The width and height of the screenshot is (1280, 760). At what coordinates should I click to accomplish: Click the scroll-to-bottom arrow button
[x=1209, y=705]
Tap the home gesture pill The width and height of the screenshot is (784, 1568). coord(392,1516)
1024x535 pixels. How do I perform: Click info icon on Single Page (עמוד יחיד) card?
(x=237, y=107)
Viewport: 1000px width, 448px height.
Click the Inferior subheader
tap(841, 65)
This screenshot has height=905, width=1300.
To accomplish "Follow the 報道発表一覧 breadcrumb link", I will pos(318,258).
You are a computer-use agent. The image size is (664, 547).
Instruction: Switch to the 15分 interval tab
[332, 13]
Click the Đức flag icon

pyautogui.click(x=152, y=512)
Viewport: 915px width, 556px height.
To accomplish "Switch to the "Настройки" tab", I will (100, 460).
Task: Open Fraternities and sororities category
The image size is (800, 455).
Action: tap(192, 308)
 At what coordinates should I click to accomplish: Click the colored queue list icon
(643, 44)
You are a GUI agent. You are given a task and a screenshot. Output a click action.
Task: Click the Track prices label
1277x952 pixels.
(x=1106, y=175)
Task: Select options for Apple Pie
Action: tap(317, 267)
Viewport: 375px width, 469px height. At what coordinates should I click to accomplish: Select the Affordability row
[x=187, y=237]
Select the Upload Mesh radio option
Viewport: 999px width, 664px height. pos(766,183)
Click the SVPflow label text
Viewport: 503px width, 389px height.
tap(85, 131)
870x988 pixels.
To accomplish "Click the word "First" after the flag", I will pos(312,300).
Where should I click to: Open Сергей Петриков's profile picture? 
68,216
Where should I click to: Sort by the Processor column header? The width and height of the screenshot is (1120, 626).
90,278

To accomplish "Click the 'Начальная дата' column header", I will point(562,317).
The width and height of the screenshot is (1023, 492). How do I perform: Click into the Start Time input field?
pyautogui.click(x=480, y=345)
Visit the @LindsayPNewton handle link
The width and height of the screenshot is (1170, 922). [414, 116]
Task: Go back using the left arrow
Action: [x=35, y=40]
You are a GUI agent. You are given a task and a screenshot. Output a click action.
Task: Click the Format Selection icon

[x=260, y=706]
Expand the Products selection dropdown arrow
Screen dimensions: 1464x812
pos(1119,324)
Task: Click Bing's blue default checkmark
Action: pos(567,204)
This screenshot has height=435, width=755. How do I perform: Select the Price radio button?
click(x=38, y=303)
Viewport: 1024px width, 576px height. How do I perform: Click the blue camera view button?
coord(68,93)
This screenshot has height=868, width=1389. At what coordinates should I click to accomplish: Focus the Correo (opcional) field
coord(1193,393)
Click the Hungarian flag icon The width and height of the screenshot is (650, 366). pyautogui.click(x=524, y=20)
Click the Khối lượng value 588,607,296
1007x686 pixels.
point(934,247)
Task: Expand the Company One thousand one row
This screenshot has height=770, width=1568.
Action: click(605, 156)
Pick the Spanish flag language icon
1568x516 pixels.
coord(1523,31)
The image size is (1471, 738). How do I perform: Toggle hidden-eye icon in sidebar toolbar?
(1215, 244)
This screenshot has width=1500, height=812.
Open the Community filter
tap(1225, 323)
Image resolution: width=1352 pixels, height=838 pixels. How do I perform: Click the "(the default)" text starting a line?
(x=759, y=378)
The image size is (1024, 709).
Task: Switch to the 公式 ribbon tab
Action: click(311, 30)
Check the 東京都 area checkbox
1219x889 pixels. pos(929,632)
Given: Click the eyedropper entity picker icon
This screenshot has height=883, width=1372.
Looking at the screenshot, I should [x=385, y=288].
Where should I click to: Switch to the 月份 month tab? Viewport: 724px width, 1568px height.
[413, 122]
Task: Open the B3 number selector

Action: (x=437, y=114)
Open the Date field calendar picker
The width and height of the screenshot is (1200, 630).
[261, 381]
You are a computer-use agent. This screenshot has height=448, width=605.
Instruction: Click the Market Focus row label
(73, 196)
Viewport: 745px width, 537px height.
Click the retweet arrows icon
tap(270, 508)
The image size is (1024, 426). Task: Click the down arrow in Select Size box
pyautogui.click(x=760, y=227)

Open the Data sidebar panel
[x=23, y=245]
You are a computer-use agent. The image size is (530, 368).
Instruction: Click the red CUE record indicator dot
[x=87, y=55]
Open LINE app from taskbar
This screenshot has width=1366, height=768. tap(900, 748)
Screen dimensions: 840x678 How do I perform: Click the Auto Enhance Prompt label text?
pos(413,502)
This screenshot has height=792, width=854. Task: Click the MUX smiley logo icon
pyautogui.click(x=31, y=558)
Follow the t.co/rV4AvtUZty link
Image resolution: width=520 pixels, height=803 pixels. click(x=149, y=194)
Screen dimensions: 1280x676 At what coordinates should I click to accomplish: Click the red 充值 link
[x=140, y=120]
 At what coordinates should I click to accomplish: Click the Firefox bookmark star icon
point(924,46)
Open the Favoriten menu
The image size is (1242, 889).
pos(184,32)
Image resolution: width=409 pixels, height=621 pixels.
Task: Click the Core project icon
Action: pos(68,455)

___

Count every line of the listing that includes the word "will", then give that count and no other words.

4